(Data extracted from a collection)
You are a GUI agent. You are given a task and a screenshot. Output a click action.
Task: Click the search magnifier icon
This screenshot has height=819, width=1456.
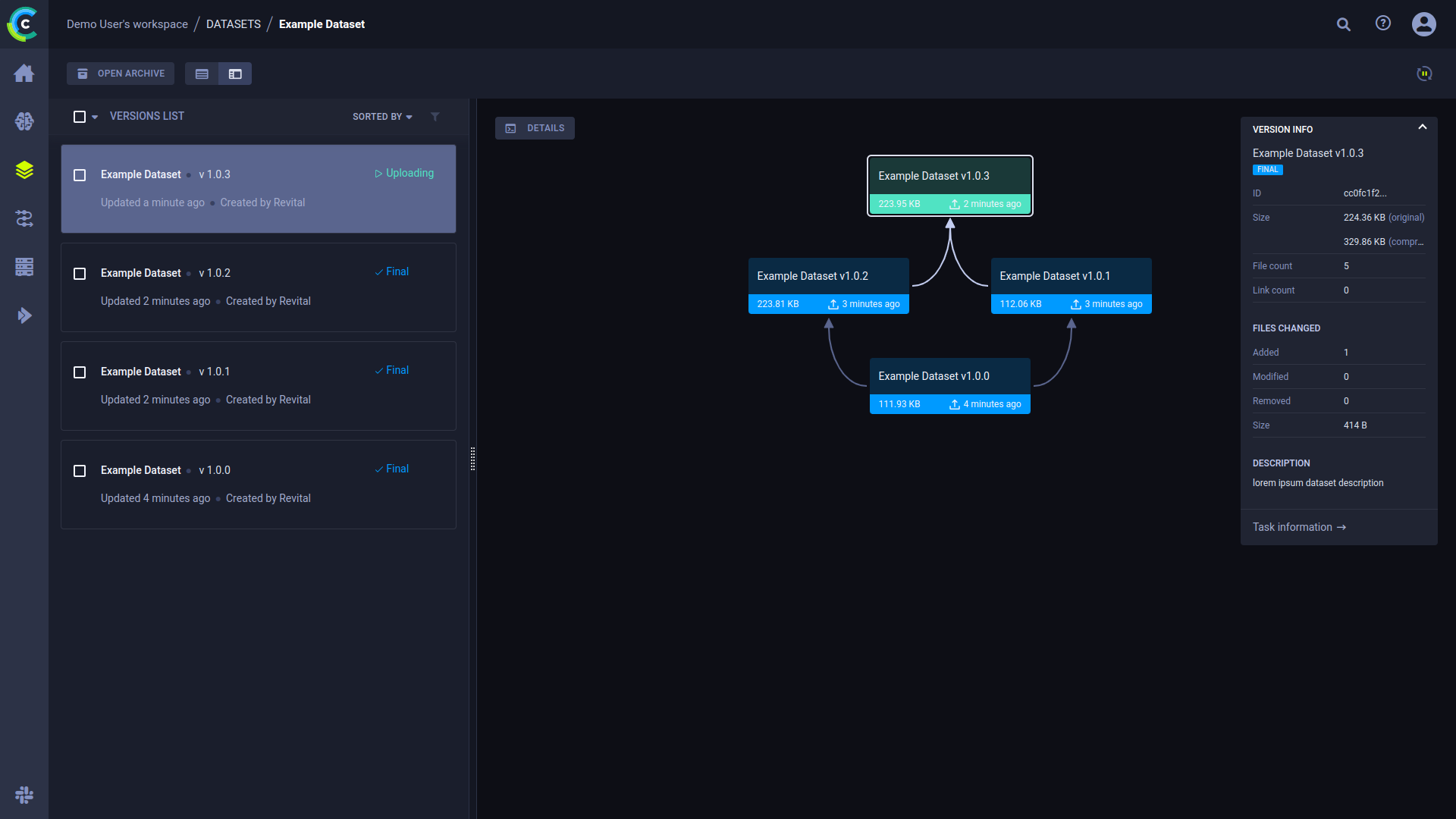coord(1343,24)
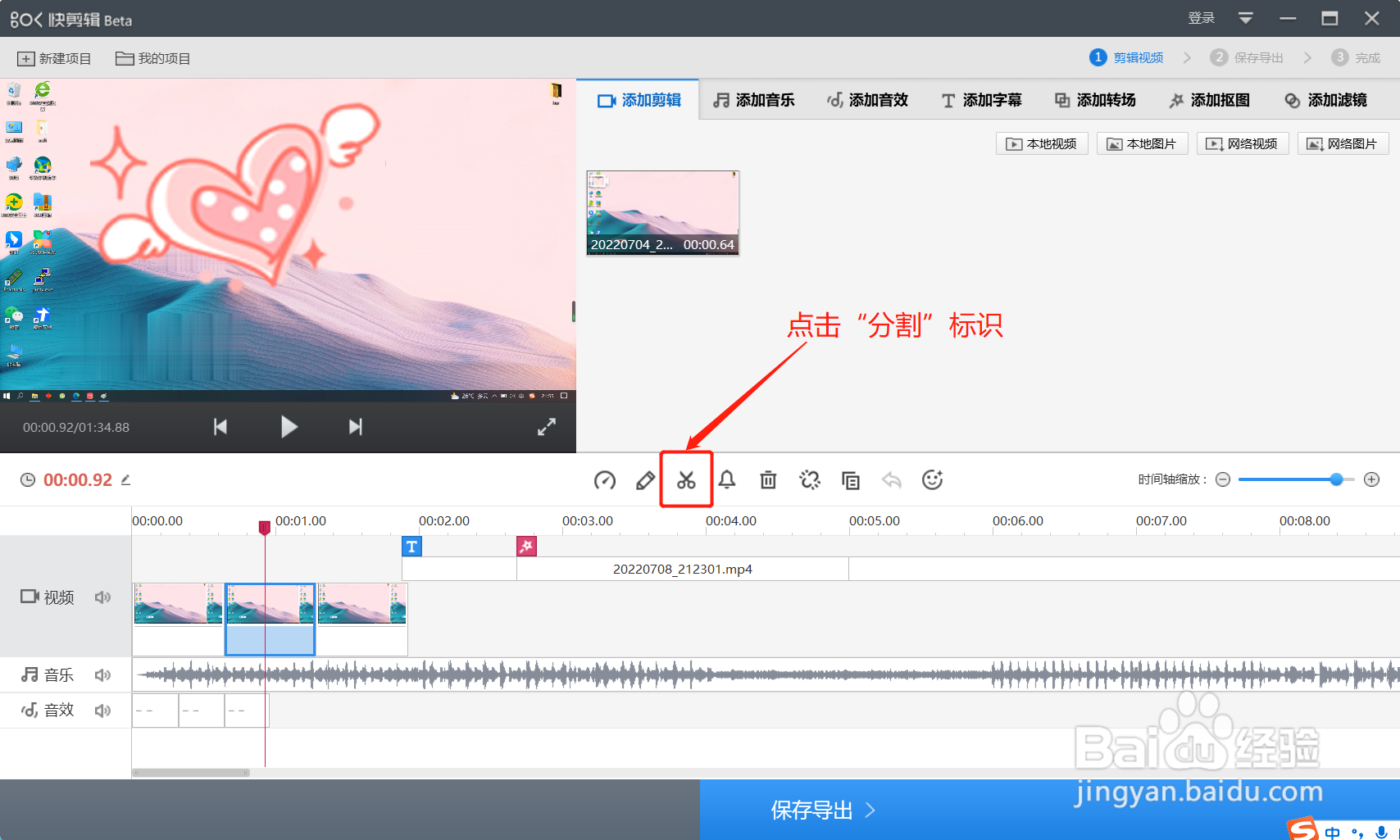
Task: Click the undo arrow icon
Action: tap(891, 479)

EXERCISE AIM: Every record above must be given again exactly; drop the pictures.

WRITTEN RESPONSE:
You are a GUI agent. You are given a task and a screenshot. Output a click action.
Task: Click the search magnifier icon
This screenshot has height=819, width=1456.
coord(1343,24)
Task: Click the undo arrow icon
Action: tap(891, 479)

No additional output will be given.